*Consigna:* Continúa el relato del hombre vestido de torero que espera solo en la plaza vacía, empezando después de su última oración.

**** Fragmento del texto ****

Juan
Valdano
Ataviado con oropel
taurino, el hombre está de pie en el
centro de la plaza. Está solo en aquel círculo de luz; él y su sombra, señera y
única, persistiendo en la ardiente arena. En sus manos sostiene el vistoso
capote que el viento abanica levemente en esa tarde de sol y silencio. Espera
en vano que se abra la puerta del toril a la que mira con tensa fijeza. Pero la
puerta no se abre ni a la lidia se lanza el toro, su permanente antagonista. A su memoria acuden las imágenes de otras
tardes de gloria cuando desde los colmados tendidos, ahora vacíos, estallaba la
fiesta y en el coso discurría la muerte en forma de un oscuro animal herido. Oficiante
de un rito tantas veces repetido siente que, de repente, se ha vaciado el
sentido de aquella ceremonia. Le oprime el recuerdo de esas tardes de pañuelos
al viento, de trompeta y pasodoble, con rejoneadores
y más mozos de cuadrilla, comparsa engalanada con atuendos dieciochescos y a la
que la modernidad ha relegado al museo de la memoria. Ahora, el silencio
paraliza su gesto.

**** Sección de datos ****

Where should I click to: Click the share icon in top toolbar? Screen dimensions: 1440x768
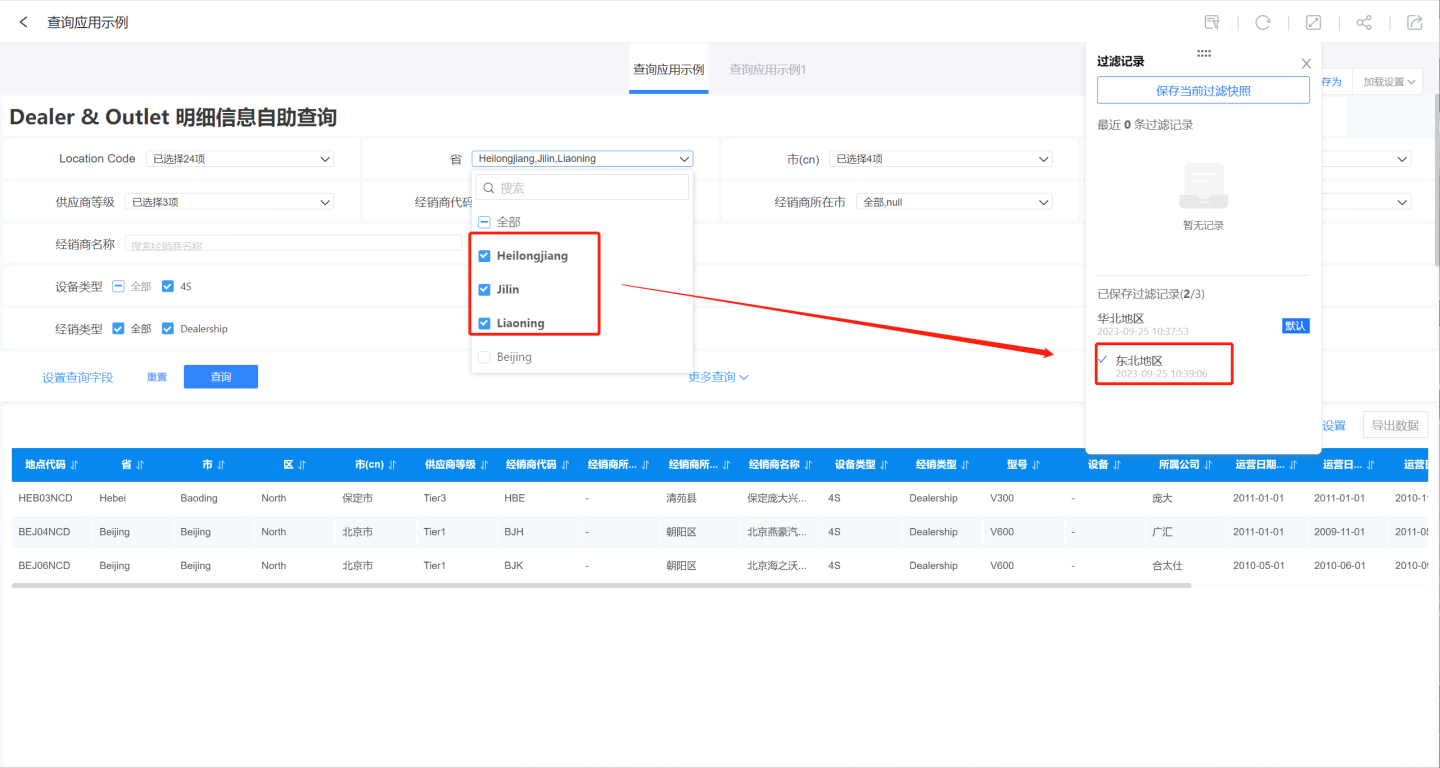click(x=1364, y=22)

****

*Respuesta:*
Emblema de valor, fuerza y
bravura fue siempre el toro en el ámbito de la civilización mediterránea. La
lidia del toro bravo rememora el eterno duelo al que obliga la ley de la vida,
aquella que decreta la supervivencia del más osado: la supremacía del espíritu
y la inteligencia racional sobre la mera fuerza y el instinto. Divinidad feroz,
habitante en su dédalo fue en Knosos. Sin su astada figura empobrecidos quedarían
el mito, el arte y la literatura de Occidente que lo evocaron en el trance de
lo agónico, -esto es, de la lucha-, de la bizarría y aun de lo aciago. Como
imagen simbólica, el toro de lidia fue adquiriendo significaciones según han
ido corriendo los tiempos. Goya, Picasso, Hemingway y Lorca, cada uno a su
guisa y en su siglo, vieron en el espectáculo taurino a una España paradójica, una
España barroca de luces y sombras, una fiesta en la que, entre la gala y la
pompa, se trasunta la tragedia inminente, el destino de un pueblo avocado a
otras lides: la opresión napoleónica (Goya), la dictadura franquista (Picasso,
Lorca). “Como el toro he nacido para el luto y el dolor”, escribió Miguel
Hernández desde la prisión hermanando así su destino a la del valeroso animal
acosado.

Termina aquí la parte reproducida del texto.